• Work instructions:
Without the pictures, give every record again exactly.
----------------------------------------
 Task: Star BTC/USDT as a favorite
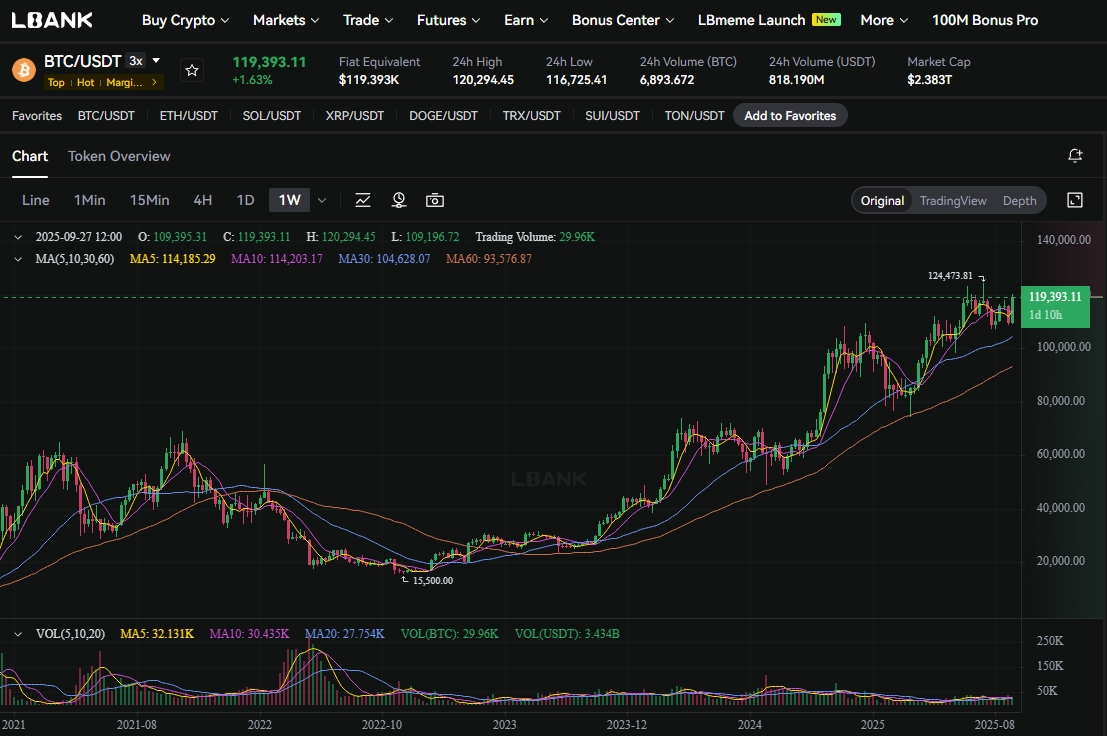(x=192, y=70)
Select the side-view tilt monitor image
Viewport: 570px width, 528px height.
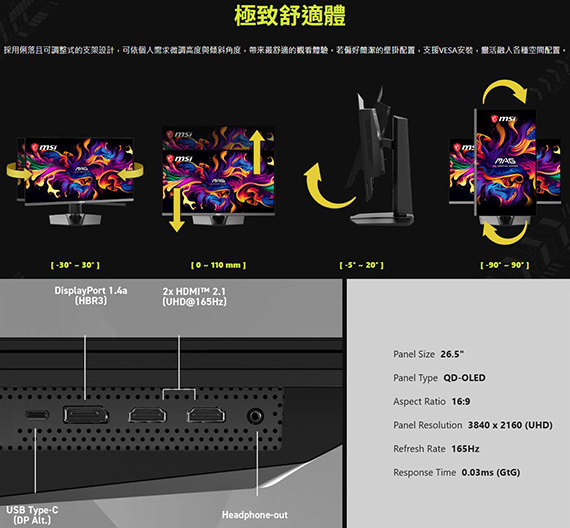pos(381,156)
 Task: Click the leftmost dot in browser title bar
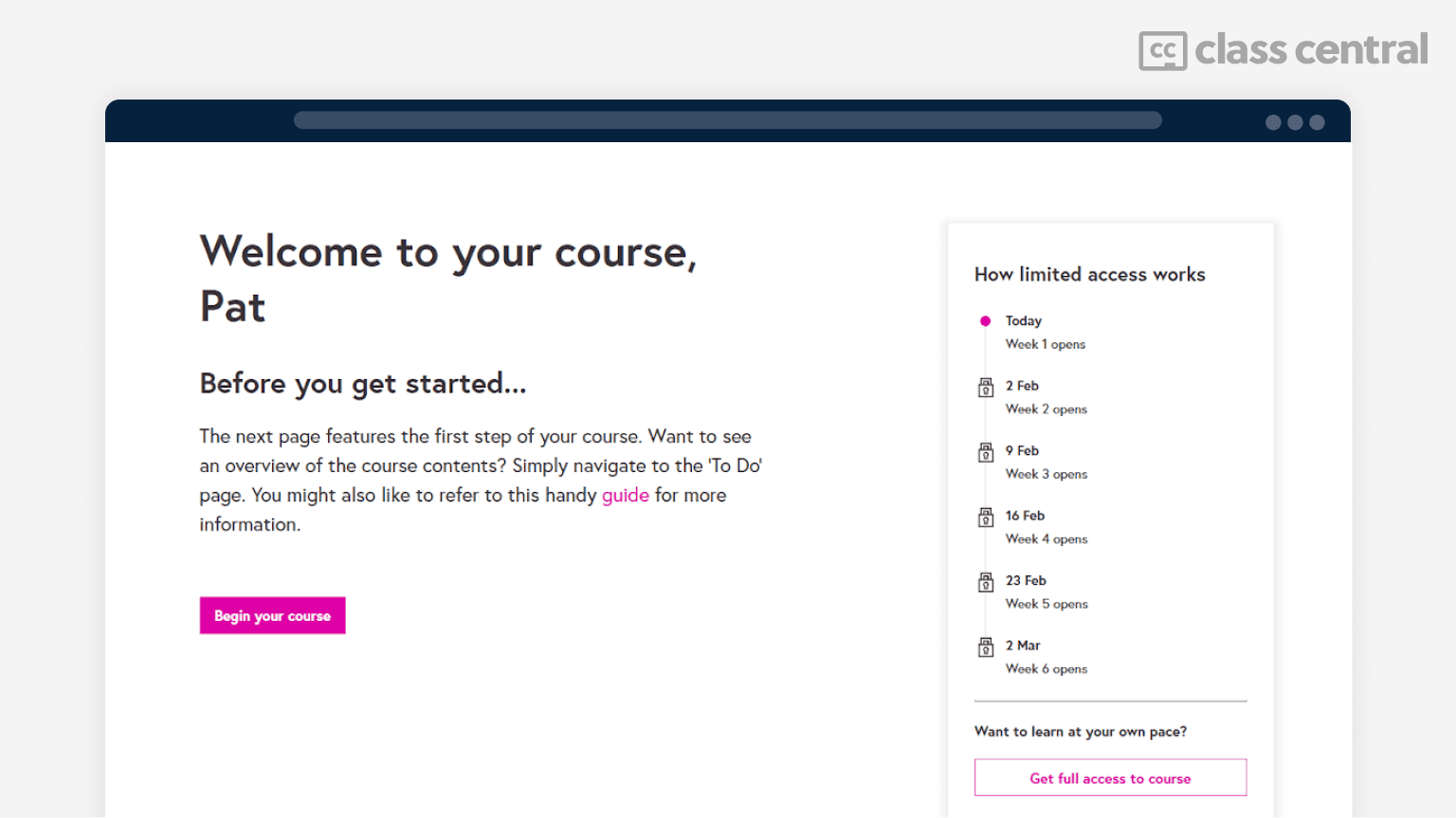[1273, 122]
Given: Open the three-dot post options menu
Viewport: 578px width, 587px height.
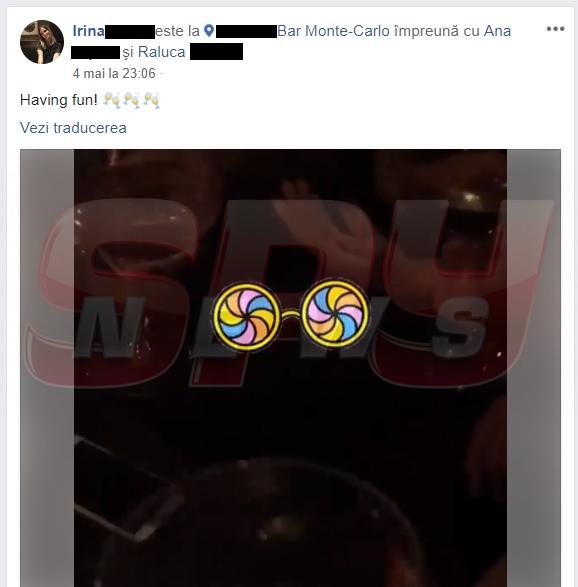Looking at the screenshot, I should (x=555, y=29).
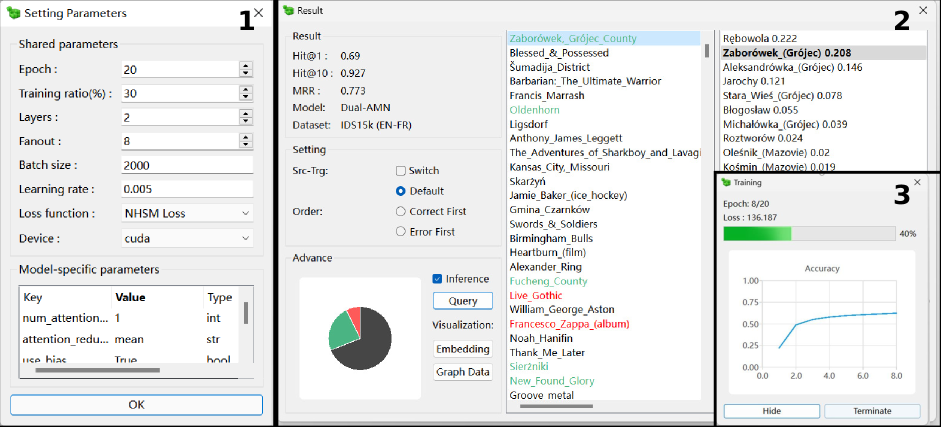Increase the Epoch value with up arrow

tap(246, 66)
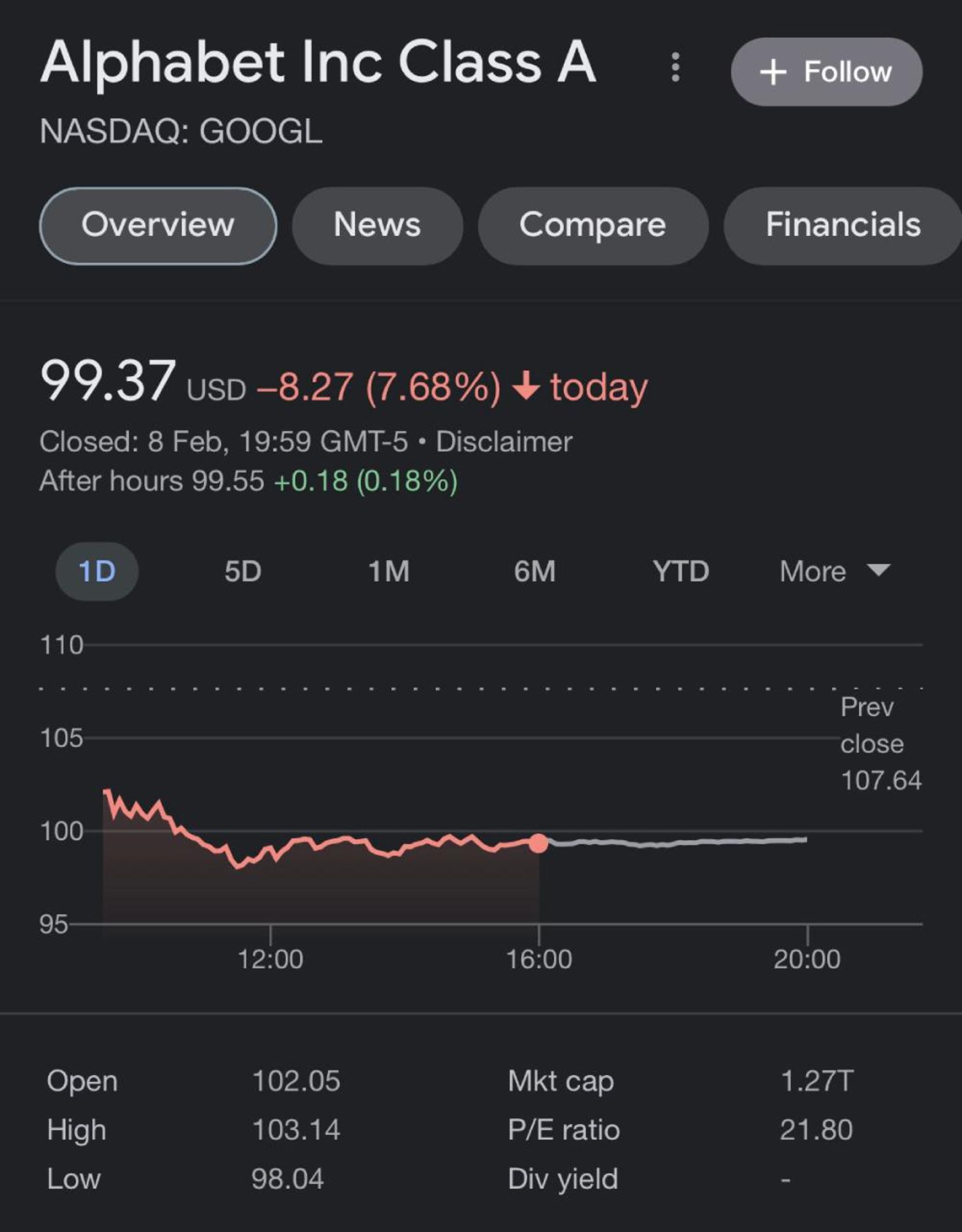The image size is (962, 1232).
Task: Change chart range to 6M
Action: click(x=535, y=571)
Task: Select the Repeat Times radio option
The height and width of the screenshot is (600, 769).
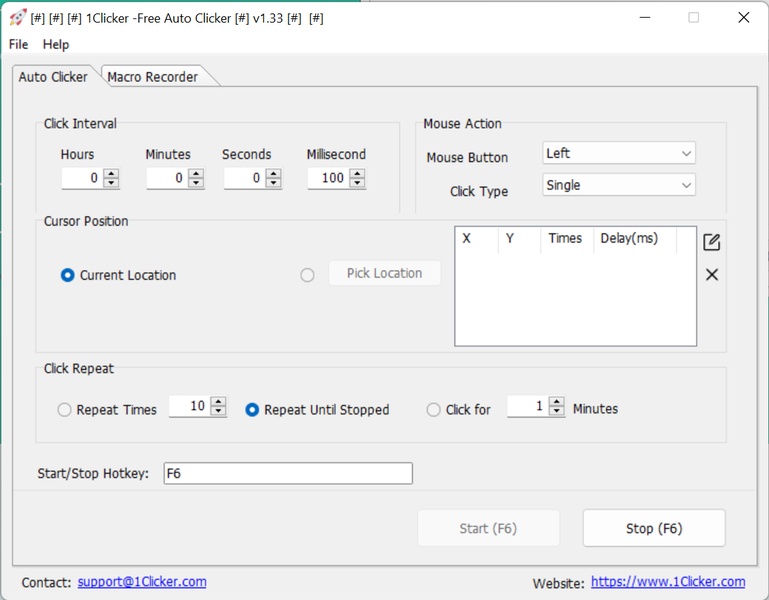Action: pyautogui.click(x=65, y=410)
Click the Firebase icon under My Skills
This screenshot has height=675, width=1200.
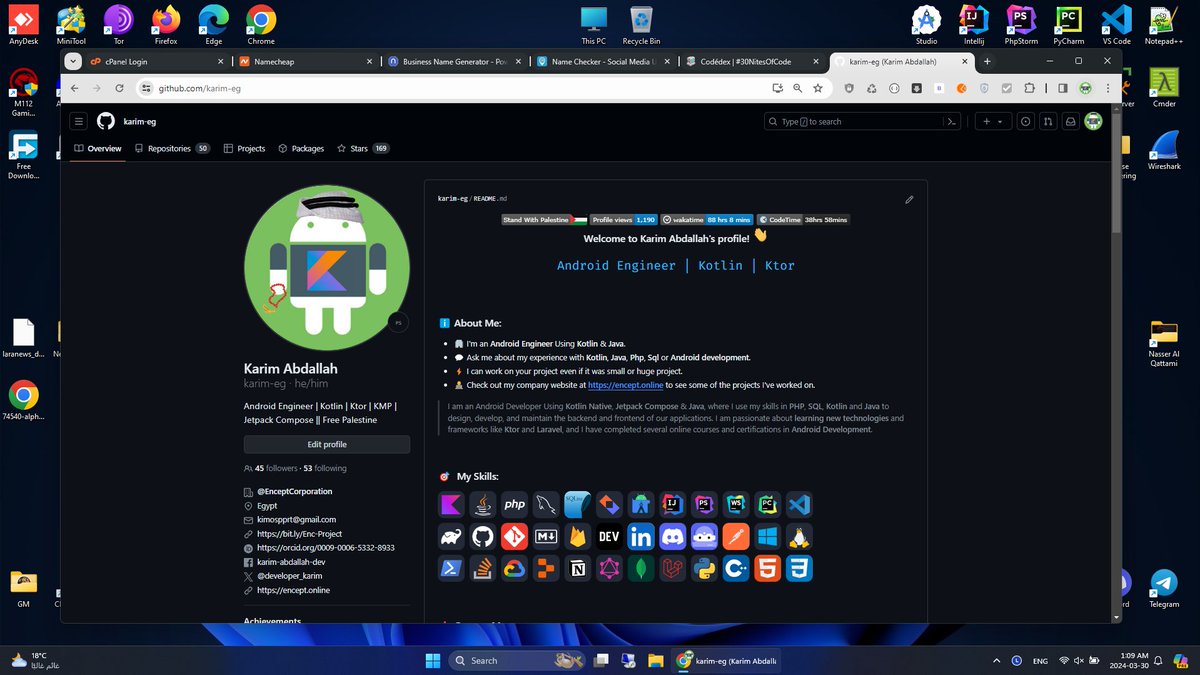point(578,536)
----------------------------------------
• Response for this exercise:
 Task: Star BTC/USDT as a favorite
(x=192, y=70)
Select the side-view tilt monitor image
Viewport: 570px width, 528px height.
pos(381,156)
 Task: Click the leftmost dot in browser title bar
[1273, 122]
Given: Open the three-dot post options menu
Viewport: 578px width, 587px height.
Looking at the screenshot, I should (x=555, y=29).
Increase the Epoch value with up arrow

tap(246, 66)
The image size is (962, 1232).
Task: Change chart range to 6M
Action: click(x=535, y=571)
Task: Select the Repeat Times radio option
The height and width of the screenshot is (600, 769).
Action: pyautogui.click(x=65, y=410)
Click the Firebase icon under My Skills
This screenshot has height=675, width=1200.
point(578,536)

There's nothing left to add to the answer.